» **Problem statement**
For each line below that contains the word "agent", make a copy.

» **Records to process**
########

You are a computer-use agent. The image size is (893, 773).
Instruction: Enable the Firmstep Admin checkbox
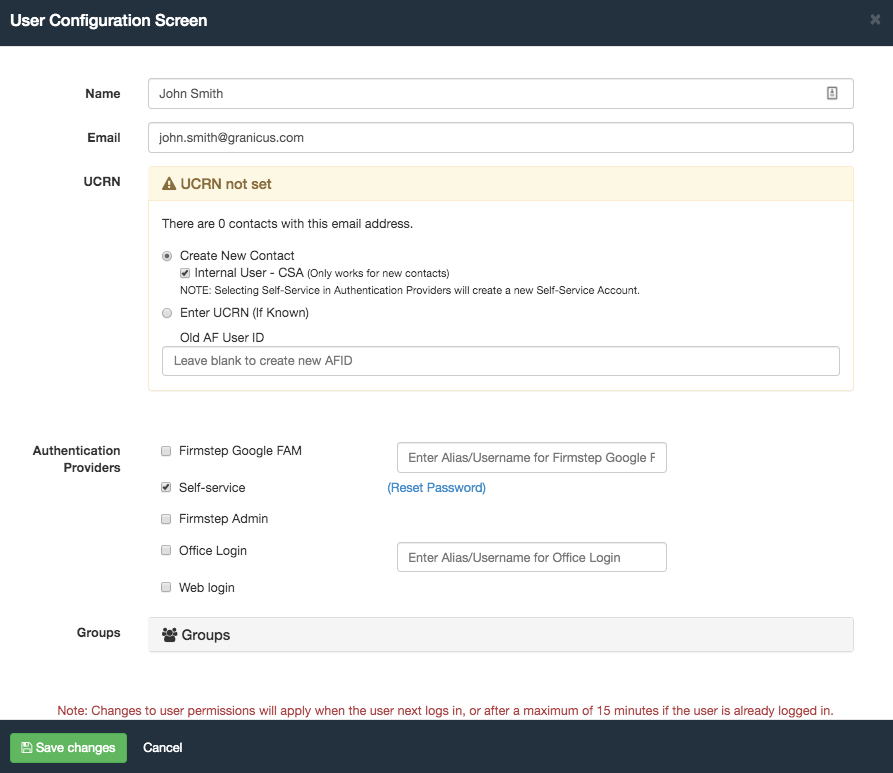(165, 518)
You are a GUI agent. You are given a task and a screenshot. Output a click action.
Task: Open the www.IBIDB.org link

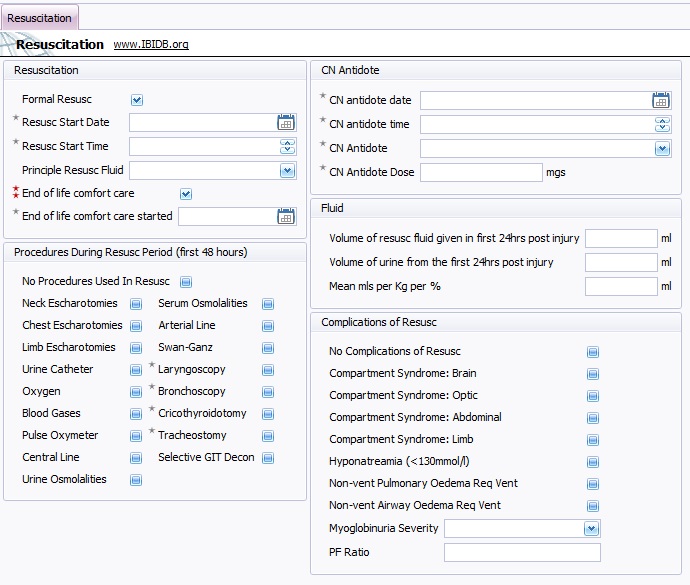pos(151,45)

########

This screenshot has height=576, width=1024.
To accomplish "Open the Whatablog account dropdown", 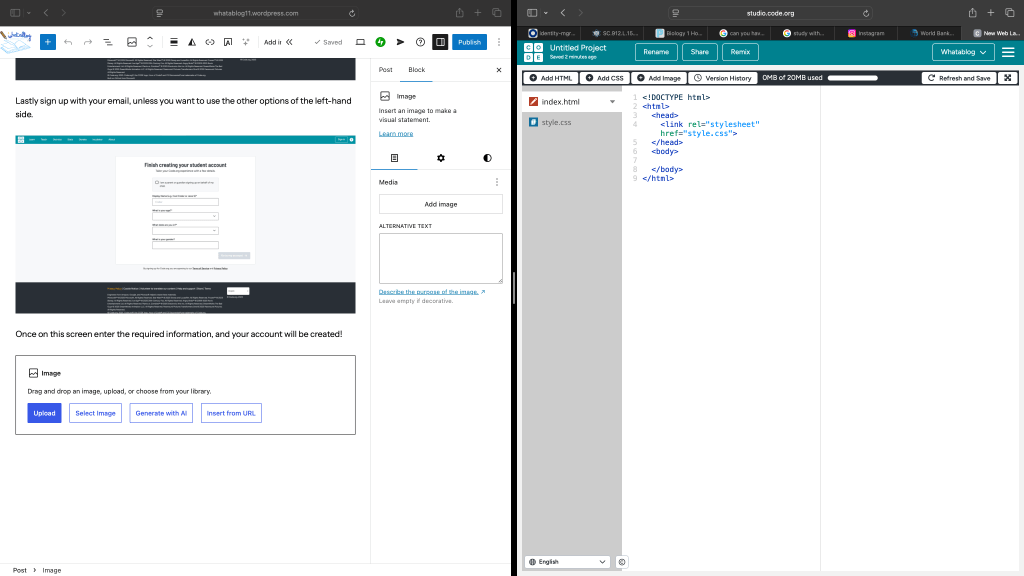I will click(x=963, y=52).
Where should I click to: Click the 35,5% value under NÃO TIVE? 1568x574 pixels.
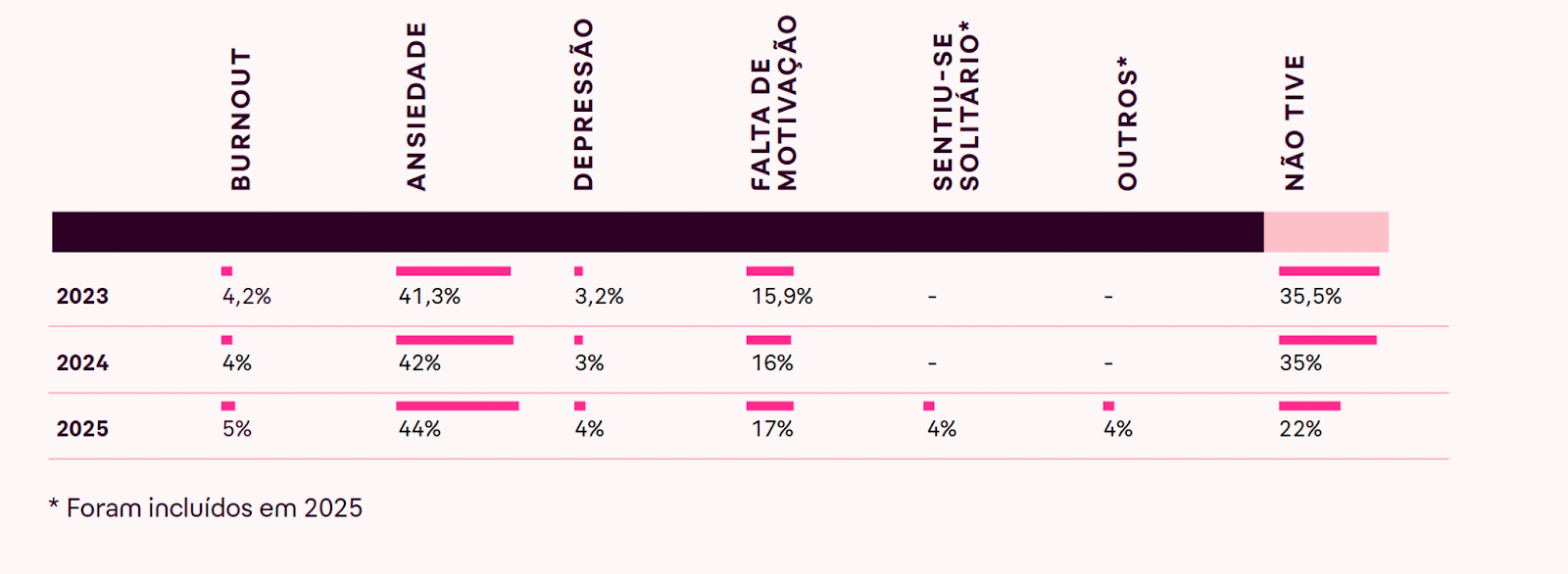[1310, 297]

########

» **Answer box**
You are a computer-use agent. The image size is (893, 773).
You are a GUI agent. You are given a task and a screenshot. Output a click action.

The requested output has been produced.